_REQUIRED ACTION_
Before answering, work out how many lines below contain the string "will"; the reply is that number alone.
*** RECORDS FOR PROCESSING Section Begins ***
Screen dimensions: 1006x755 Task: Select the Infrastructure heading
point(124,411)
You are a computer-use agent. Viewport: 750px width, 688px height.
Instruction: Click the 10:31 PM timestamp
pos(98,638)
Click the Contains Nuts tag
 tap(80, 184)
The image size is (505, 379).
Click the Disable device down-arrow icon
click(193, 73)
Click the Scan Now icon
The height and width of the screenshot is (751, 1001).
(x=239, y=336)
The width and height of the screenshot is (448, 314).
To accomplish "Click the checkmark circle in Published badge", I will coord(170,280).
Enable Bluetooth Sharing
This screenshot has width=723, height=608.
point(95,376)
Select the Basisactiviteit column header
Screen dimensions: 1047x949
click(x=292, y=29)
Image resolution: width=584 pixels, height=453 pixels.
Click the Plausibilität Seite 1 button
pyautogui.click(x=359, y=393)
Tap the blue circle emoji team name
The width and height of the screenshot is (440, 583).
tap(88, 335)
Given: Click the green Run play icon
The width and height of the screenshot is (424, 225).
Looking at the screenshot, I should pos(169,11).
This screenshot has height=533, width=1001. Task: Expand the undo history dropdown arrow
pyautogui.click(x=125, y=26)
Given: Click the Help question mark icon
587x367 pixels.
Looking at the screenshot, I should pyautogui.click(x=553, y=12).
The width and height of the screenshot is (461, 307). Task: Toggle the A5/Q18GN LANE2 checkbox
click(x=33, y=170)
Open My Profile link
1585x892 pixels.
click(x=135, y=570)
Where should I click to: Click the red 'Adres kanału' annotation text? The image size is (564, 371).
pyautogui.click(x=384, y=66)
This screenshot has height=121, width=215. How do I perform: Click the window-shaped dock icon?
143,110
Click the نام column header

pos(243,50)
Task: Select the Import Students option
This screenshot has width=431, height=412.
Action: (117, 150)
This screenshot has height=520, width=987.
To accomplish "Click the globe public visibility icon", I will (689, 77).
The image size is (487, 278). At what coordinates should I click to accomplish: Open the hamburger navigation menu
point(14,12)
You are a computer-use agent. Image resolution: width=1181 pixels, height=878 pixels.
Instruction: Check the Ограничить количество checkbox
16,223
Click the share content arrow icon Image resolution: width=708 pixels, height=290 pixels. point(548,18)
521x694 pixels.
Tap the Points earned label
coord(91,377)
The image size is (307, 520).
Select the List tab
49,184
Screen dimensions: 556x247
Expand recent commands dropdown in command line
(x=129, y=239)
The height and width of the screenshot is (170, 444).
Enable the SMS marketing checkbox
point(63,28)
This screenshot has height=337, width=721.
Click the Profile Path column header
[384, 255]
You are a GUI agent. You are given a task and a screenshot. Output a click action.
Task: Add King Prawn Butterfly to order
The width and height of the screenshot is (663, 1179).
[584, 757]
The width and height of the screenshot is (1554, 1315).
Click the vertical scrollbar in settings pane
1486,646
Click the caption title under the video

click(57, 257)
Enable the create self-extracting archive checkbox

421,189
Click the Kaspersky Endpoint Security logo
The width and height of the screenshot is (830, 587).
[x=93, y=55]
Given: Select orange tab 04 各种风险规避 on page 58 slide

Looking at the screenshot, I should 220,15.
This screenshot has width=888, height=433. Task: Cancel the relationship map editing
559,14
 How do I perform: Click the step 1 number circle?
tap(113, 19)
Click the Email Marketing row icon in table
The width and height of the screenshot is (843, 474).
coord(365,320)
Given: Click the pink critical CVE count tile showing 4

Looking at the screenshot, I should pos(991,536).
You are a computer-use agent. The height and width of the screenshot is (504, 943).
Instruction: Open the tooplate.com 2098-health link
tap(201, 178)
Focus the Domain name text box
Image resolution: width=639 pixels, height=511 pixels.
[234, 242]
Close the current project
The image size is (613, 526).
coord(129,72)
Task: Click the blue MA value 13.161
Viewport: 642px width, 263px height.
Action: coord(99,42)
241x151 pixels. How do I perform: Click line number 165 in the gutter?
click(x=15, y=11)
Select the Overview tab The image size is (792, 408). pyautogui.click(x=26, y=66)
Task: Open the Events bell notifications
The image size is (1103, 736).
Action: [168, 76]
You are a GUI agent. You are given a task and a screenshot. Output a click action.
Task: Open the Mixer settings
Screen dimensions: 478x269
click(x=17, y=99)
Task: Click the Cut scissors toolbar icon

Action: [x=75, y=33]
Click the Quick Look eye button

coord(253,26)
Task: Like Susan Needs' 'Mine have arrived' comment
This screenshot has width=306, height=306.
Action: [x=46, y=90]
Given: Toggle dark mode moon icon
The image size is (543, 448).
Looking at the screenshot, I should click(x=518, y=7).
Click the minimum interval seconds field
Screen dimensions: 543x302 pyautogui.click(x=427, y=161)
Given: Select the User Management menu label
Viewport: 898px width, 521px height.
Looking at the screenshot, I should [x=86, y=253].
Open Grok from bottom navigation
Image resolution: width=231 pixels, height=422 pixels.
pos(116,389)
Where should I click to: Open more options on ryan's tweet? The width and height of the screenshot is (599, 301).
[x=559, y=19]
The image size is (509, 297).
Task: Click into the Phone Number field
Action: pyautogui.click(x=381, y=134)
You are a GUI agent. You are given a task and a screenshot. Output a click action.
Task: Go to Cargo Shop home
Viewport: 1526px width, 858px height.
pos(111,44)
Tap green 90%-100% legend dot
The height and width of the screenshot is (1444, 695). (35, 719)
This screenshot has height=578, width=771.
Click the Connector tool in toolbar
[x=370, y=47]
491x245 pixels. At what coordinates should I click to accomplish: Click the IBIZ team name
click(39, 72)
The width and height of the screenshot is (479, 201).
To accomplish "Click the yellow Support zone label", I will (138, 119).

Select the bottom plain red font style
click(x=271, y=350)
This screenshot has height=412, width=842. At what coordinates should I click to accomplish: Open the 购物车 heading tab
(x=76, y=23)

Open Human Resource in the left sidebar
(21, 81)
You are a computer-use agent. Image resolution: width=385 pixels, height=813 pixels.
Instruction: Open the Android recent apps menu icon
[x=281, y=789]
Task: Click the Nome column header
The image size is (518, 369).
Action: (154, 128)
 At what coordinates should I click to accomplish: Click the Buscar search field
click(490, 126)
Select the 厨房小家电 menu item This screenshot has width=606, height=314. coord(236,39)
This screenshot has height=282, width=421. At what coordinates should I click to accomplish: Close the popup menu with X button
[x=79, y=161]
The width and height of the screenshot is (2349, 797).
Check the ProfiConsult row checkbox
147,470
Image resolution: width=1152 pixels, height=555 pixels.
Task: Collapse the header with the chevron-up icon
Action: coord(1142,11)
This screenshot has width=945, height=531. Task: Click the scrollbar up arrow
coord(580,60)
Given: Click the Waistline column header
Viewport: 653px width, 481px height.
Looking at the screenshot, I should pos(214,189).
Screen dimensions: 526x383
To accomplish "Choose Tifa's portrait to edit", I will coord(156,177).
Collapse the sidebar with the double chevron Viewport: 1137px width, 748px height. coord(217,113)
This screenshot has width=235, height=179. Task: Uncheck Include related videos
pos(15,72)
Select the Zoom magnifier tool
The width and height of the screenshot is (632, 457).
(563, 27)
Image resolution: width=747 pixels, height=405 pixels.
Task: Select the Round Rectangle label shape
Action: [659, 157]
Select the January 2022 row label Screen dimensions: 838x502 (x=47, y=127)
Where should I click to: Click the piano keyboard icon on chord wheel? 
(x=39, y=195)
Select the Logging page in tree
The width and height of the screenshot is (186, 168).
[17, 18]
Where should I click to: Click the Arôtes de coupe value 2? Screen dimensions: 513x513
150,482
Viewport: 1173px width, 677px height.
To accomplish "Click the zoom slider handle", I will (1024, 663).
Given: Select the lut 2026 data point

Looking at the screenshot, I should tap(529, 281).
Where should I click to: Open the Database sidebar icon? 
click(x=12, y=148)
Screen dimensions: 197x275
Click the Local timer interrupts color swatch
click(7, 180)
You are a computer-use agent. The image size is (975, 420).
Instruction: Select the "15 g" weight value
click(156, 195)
*** RECORDS FOR PROCESSING Section Ends ***
_RESPONSE_
5